Extract every line in the listing below that contains the word "pixels".

Given records:
>> START

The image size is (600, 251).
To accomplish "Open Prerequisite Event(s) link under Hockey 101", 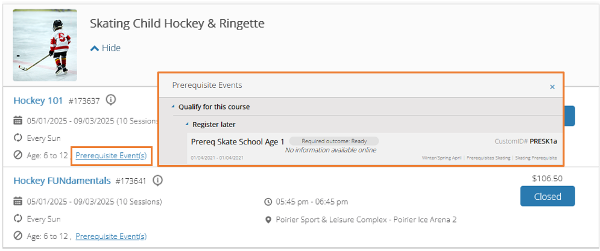I will tap(111, 155).
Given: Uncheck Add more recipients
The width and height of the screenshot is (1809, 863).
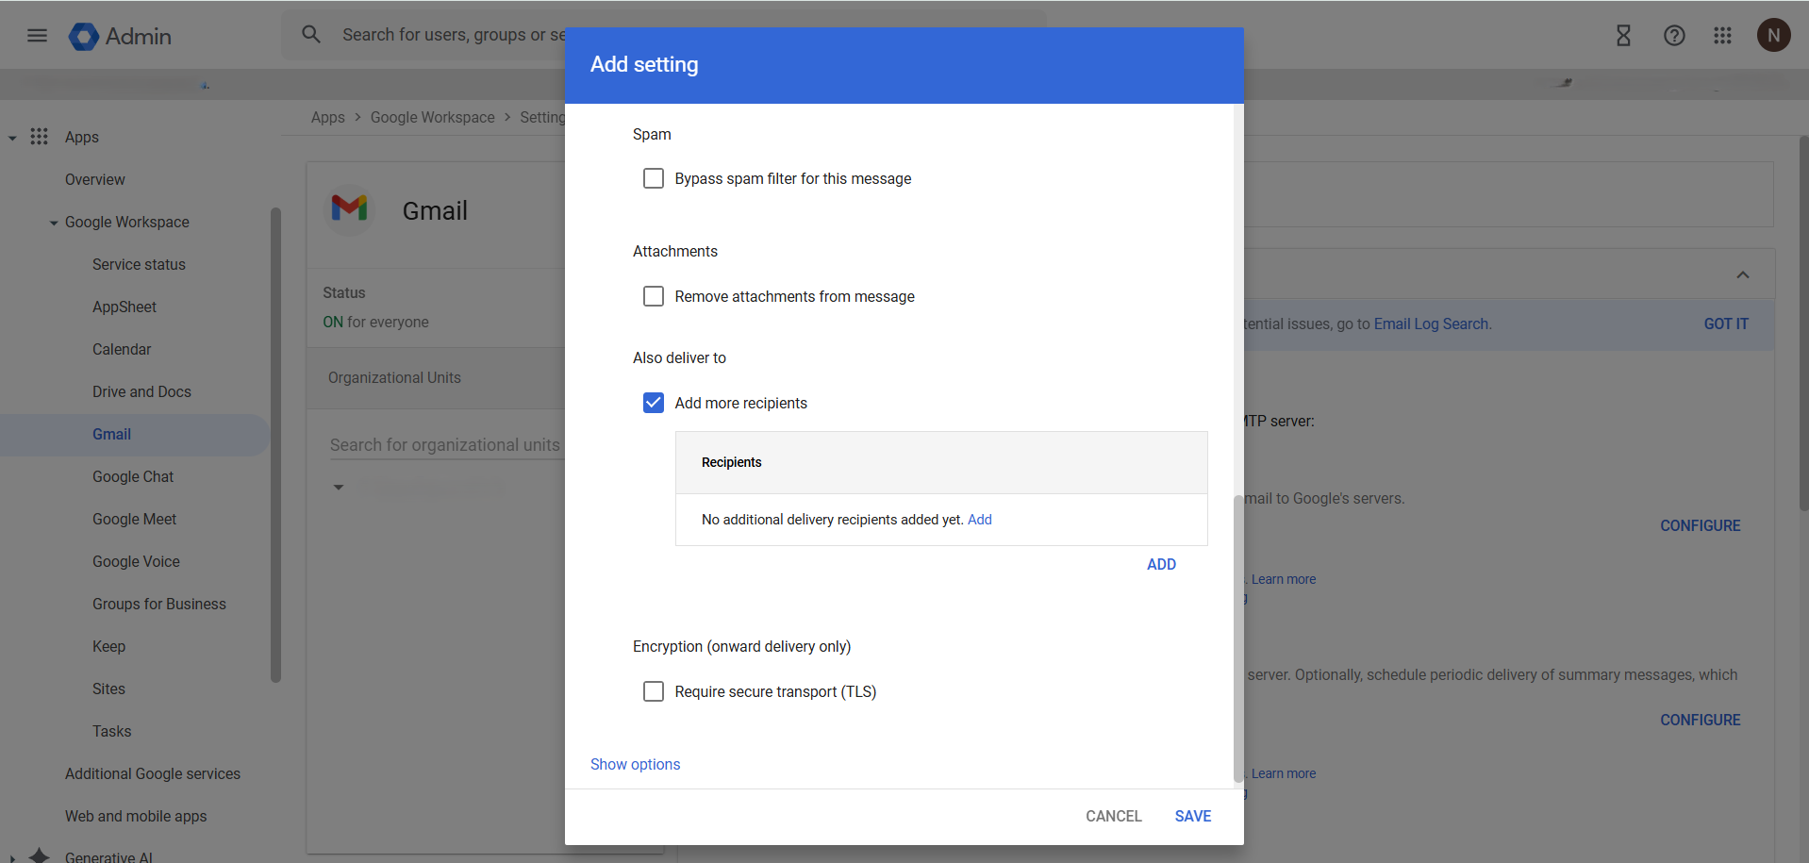Looking at the screenshot, I should pyautogui.click(x=654, y=403).
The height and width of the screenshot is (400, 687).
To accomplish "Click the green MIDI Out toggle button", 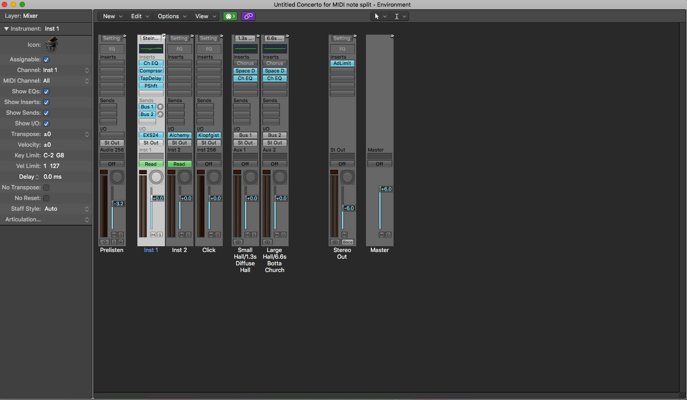I will click(230, 16).
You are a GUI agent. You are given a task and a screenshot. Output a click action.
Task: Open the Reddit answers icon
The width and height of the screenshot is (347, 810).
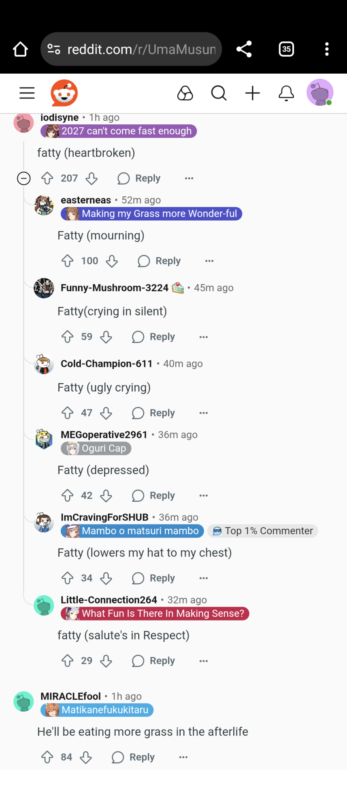185,93
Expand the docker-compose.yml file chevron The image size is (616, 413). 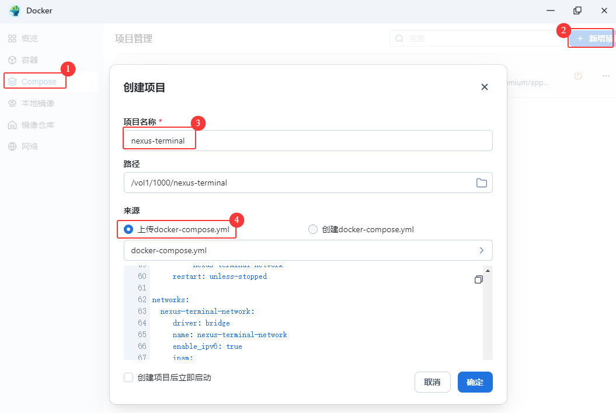[481, 250]
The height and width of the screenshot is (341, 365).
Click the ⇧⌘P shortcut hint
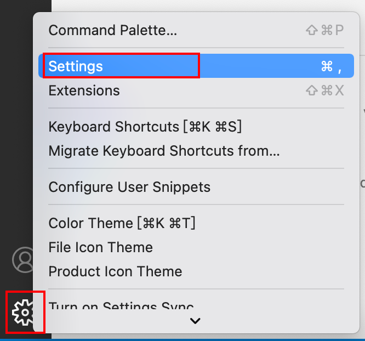(x=324, y=30)
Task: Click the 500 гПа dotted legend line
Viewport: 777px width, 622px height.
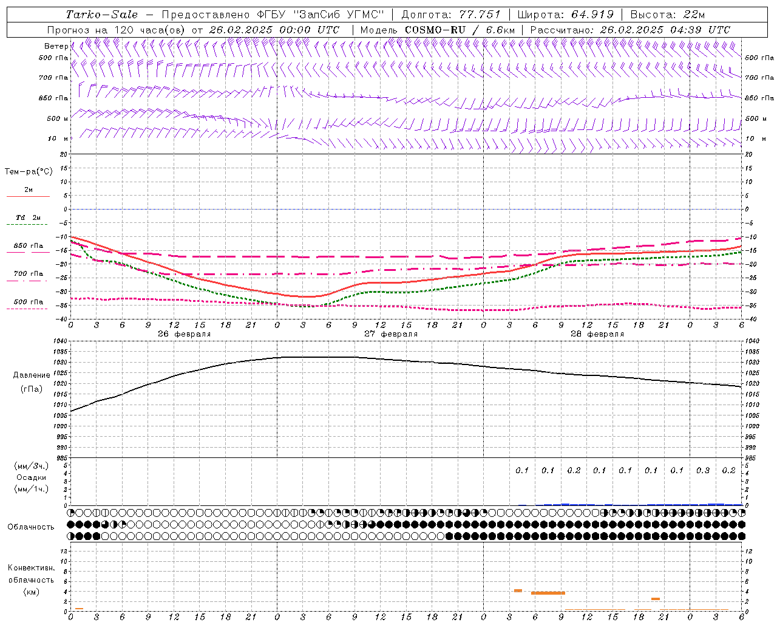Action: click(x=28, y=309)
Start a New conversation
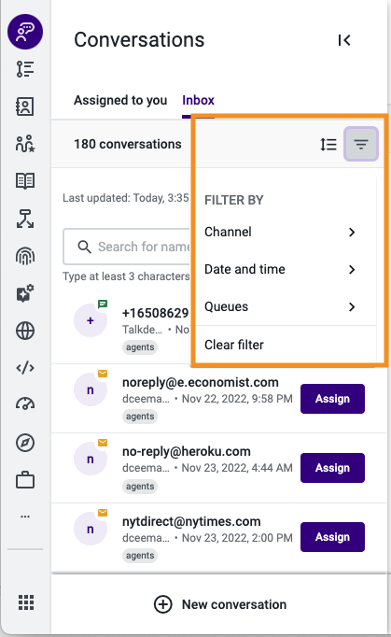Screen dimensions: 391x637 click(220, 604)
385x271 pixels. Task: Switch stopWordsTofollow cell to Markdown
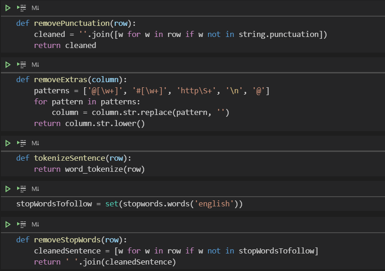(x=36, y=189)
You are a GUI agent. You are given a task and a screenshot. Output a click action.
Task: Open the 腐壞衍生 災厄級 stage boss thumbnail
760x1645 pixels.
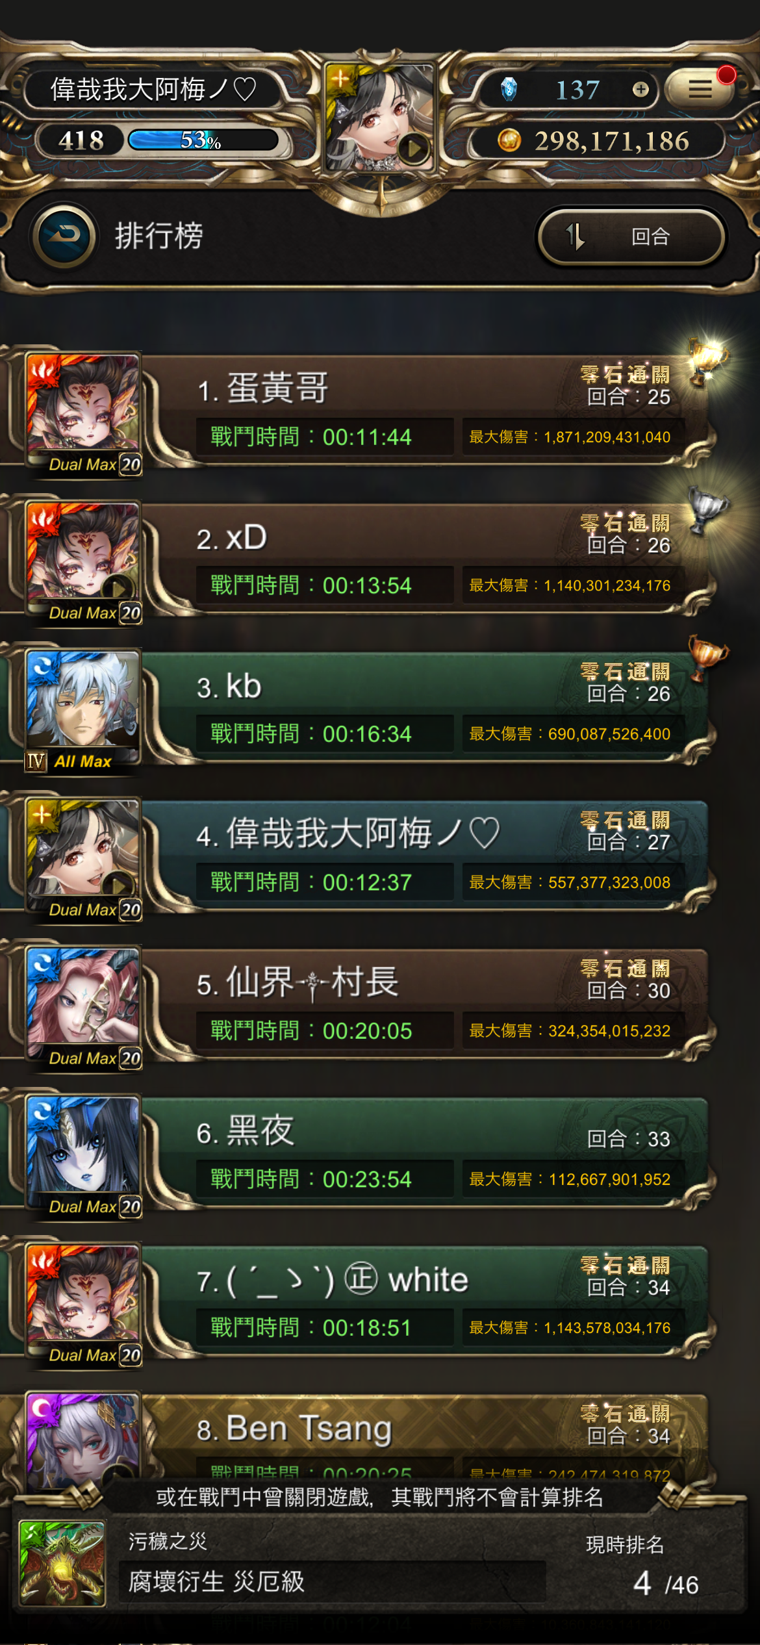click(x=62, y=1562)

>> END

Result for this task:
385x271 pixels. Task: Switch stopWordsTofollow cell to Markdown
760x1645 pixels.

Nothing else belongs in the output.